Os mártires da nossa omissão

“Nós podemos nos evadir da realidade. Mas não podemos nos evadir das consequências de termos nos evadido da realidade.” ~ Ayn Rand

Somos uma sociedade condenada ao atraso e à barbárie, constatados no dia-a-dia de nossas cidades.

Longe de sermos um tecido social vivo e doente pelos erros da política ou da economia, sofremos de degradação moral e por equivocadas escolhas culturais.

O Brasil estagnou no coletivismo selvagem. 

Vivemos sob a égide da omissão individual e da coerção coletiva.

Nossas vidas dependem cada vez menos da nossa própria consciência e cada vez mais do autoritarismo das forças de coerção.

A crença no Estado protetor, com seus alvarás, proibições, regras e controles, não passa de alienação coletiva.

Vivemos em constante fuga da realidade. Incorremos deliberadamente em omissão de responsabilidade.

Culpar o Estado pelo quê? O Estado não tem culpa. É um ente incapaz pela própria natureza. 

Coletivizamos a responsabilidade que deveríamos assumir individualmente e nos tornamos mais e mais selvagens. 

Não fazemos a nossa própria investigação, não tomamos a nossa própria inciativa para a prevenção. 

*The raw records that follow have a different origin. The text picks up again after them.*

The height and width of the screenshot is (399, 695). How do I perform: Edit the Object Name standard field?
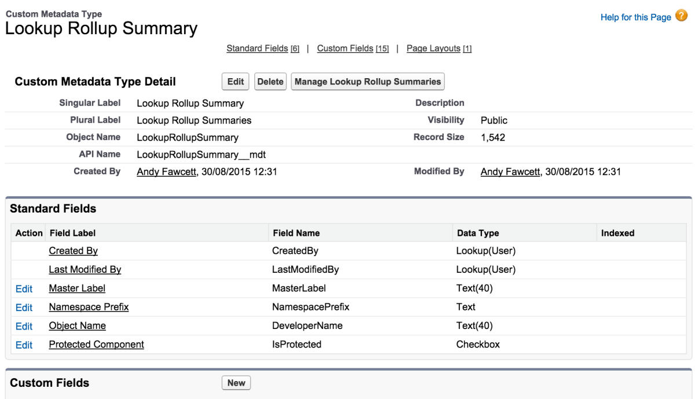coord(24,326)
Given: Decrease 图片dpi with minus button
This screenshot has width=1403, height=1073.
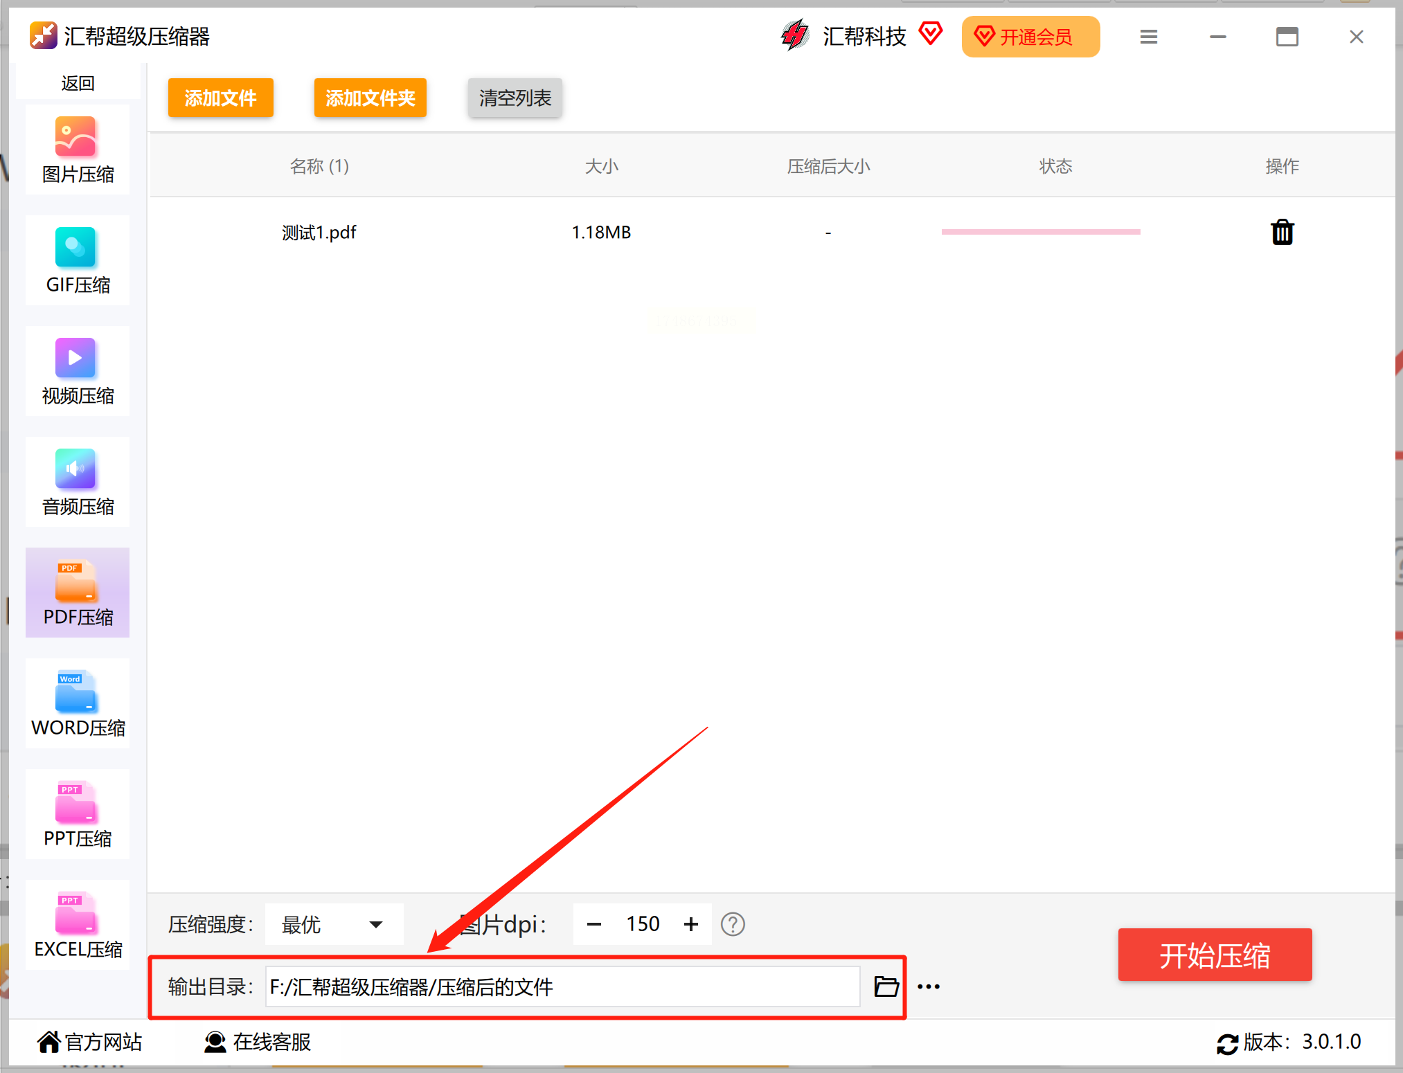Looking at the screenshot, I should pyautogui.click(x=594, y=924).
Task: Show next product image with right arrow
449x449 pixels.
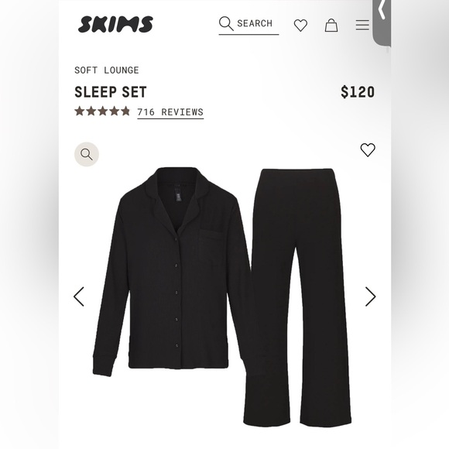Action: pos(370,296)
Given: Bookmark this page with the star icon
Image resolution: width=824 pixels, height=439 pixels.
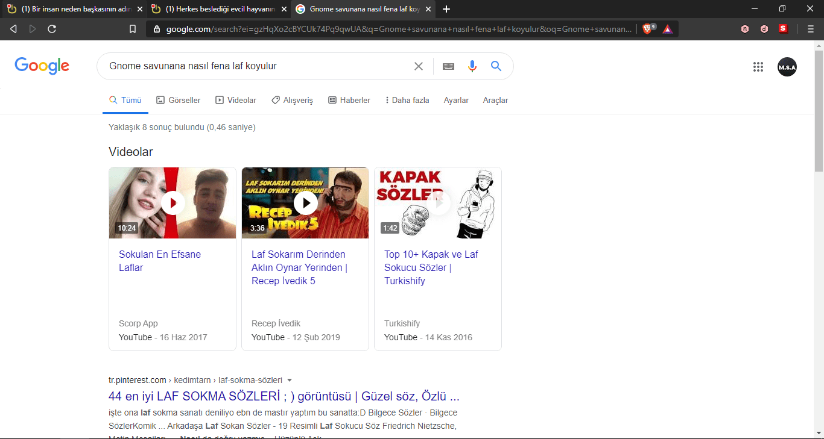Looking at the screenshot, I should pos(133,28).
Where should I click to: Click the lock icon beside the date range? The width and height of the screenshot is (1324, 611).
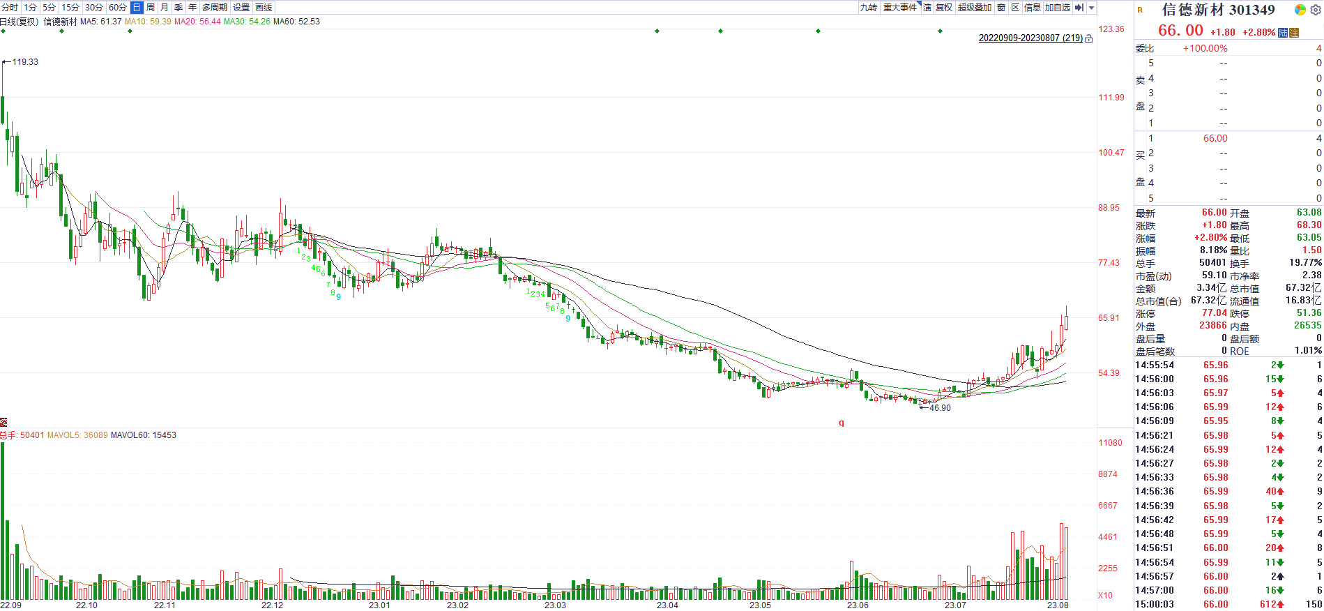[1089, 39]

Concordamos com a impunidade, porque vivemos tentando imputar aos outros a culpa pela nossa própria irresponsabilidade. 

Abandonamos a razão, se algum dia tivemos.

Santa Maria acordou em choque pela morte de seus jovens.

Todos nós acordamos em choque pela morte dos jovens de Santa Maria.

Nos resta agora, chorar pela dor da perda daqueles que deveríamos proteger, daqueles que amamos.

Nossas crianças tem sido mártires da nossa omissão. 

Estamos matando o nosso futuro, não apenas nas casas noturnas, mas nos estádios, nas escolas e nas ruas.